Entries on where items appear:
--------
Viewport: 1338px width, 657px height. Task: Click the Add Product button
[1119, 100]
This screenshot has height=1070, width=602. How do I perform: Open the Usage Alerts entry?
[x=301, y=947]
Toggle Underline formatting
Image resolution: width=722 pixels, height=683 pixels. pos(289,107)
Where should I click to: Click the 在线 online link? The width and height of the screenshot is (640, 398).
--------
Objective: Pick out every line in the rows above that contains the string "Click", matching case exactly.

Result:
Viewport: 1338px width, 657px height. Task: Click the Add Product button
Where should I click to: Click the 在线 online link? The width and height of the screenshot is (640, 398).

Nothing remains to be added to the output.